La vraie vie, la vie enfin découverte et éclaircie, la seule vie par conséquent réellement vécue, c'est la littérature.



vendredi 10 janvier 2020

Ce petit commerçant finit par avoir la faculté de débiter des phrases où les mots ne présentent aucune idée et qui ont du succès.

Honoré de Balzac, Pierrette1840.

Un court roman qui se tient à Provins. Un frère et une sœur, riches, mais au cœur dur, y oppriment leur cousine Pierrette, une tendre petite Bretonne. Derrière ce récit privé, se cache celui d’une sourde lutte de pouvoir et d’influence dans une ville de province - et oui, encore les misères de la vie de province !
Il y a des qualités dans ce texte, comme les portraits des personnages simples et au bon cœur, ou des formules d’une cruauté ciselée à l’encontre des méchants de l’histoire. Mais je trouve l’ensemble assez mal fichu, avec une exposition qui couvre quasiment la moitié du roman et la description compliquée des relations entre personnages – je crois que l’on a droit à tous les notables de Provins. Je ne suis finalement pas convaincue.
Il y a aussi l’évocation lointaine et belle de la Bretagne, une terre étrangère à la médiocrité de la société nouvelle. Et encore un méchant portrait de vieille fille (hum… mais extrêmement réussi, je dois le reconnaître comme le montrent les extraits choisis).

Sylvie Rogron montra ses longues dents jaunes en souriant au colonel, qui soutint très bien ce phénomène horrible et prit même un air flatteur.

Il mit du linge blanc tous les soirs, il eut des cols de velours sur lesquels se détachait bien sa martiale figure relevée par les deux bouts du col blanc de sa chemise ; il adopta le gilet de piqué blanc et se fit faire une redingote neuve en drap bleu, où brillait sa rosette rouge, le tout sous prétexte de faire honneur à la belle Bathilde. Il ne fuma plus passé deux heures. Ses cheveux grisonnants furent rabattus en ondes sur son crâne à ton d’ocre. Il prit enfin l’extérieur et l’attitude d’un chef de parti, d’un homme qui se disposait à mener les enne de la France, les Bourbons enfin, tambour battant.

Il se rapprocha de Sylvie. "Et ! bien... (il lui baisa la main, il était colonel de cavalerie, il avait donné des preuves de courage), sachez-le, je ne veux pas avoir d’autre femme que vous."
S. Lépine, La rue de Calix à Caen. Temps de pluie, 1874, Musées de la ville de Cognac.



6 commentaires:

keisha a dit…

L'ai-je lu?
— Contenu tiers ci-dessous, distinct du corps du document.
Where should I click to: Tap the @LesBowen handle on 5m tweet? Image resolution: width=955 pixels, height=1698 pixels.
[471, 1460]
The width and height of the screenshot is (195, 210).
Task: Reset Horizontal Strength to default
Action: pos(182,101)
Je ne me souviens pas du tout... Ou je confonds avec un autre?

Karine a dit…

Bon.. je ne choisirai pas celui-ci pour découvrir Balzac alors. Oui, ne pas taper, je n'ai jamais lu Balzac!

Nathalie a dit…

Pourquoi te taperais-je voyons ? Ce n’est pas grave du tout.

Nathalie a dit…

Toutes ces petites villes de province à intrigues se ressemblent tellement !

Cleanthe a dit…

Désolé que ce récit t'ait déçu. J'avais beaucoup aimé au contraire: le portrait de ces deux cousins (car je crois en effet que c'est plus un portrait qu'un récit) incapables de comprendre la générosité dont leur "protégée" et capable et l'empressement d'une province avide et mesquine qui ne comprend rien à ces valeurs à détruire tout esprit de gratuité et de beauté dans ce monde.

Nathalie a dit…

Pour moi, les portraits et les personnages sont réussis mais pas le récit en lui-même. Du coup, en tant que roman, j’ai trouvé ça un peu long et mal fichu. C’est vrai que les portraits des cousins sont attachants.